Willkommen im 21. Jahrhundert

Schule nach Corona. MIKE SCHIER.

Ab Montag endet auch für die letzten Jahrgänge in Bayern die schullose Corona-Zeit. In kleineren Gruppen, im wöchentlichen Wechsel gibt es bis zu den Sommerferien einen Hauch von Normalität. Oft ohne Noten, dafür mit Abstand. Die Corona-Nachwehen werden das Bildungssystem noch lange beschäftigen. Viel Stoff ist liegen geblieben. Zu den Verlierern gehören vor allem Schüler, die aus bildungsferneren Schichten kommen. Wo Eltern kaum Deutsch sprechen oder nie eine höhere Schule besucht haben, stieß das Homeschooling rasch an Grenzen.

Doch es gibt auch Positives: Die Zeit ohne Präsenzunterricht hat die Schulen geradezu in die Modernisierung gezwungen. Endlich! Plötzlich mussten sich auch ältere Lehrer mit Videokonferenzen und multimedialen Lernformaten beschäftigen. Die Schüler, allesamt als digital natives mit Computern aufgewachsen, beobachteten das zuweilen amüsiert. Doch die Chancen steigen, dass Bildungseinrichtungen künftig besser vermitteln, was für die moderne Lebenswelt essenziell wäre. Nichts gegen Latein oder Altgriechisch – aber in der digitalen, globalisierten Welt wären Informatik oder der kritische Umgang mit dem Internet (Datenschutz, Medienkompetenz) ebenso wichtig. Das ist eine Frage des Lehrplans.

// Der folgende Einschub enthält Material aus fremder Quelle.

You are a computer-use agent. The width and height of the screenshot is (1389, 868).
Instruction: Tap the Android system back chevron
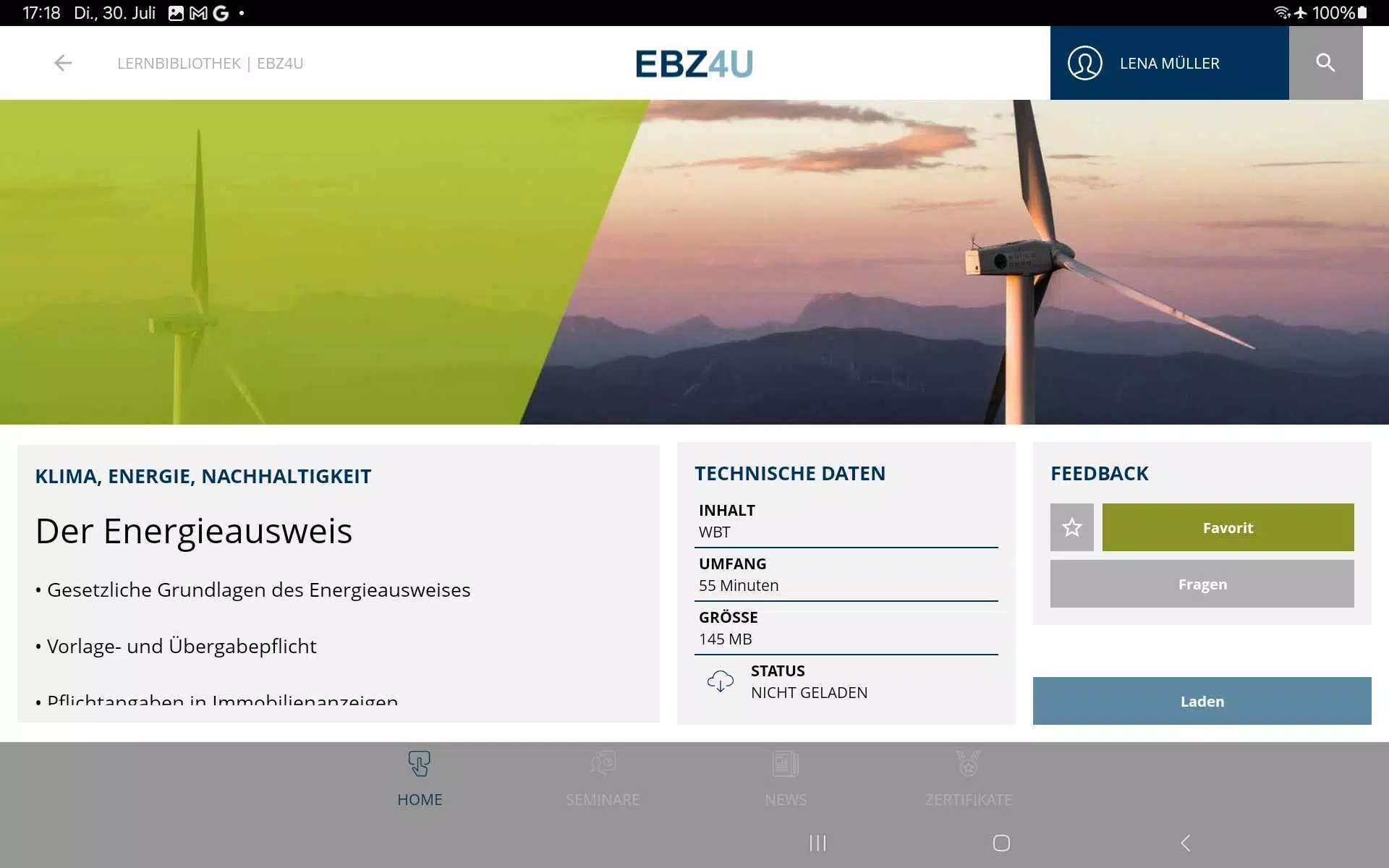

Es musste erst Corona kommen, dass Kultusminister Piazolo die technische Ausstattung der Schulen anschiebt. Die Standards sind unterschiedlich – aber zu oft wird noch mit dem Overhead-Projektor gearbeitet. Wenn Kinder die Zukunft sein sollen, muss man ihre Lehrer zumindest so ausrüsten, wie es der Gegenwart entspricht.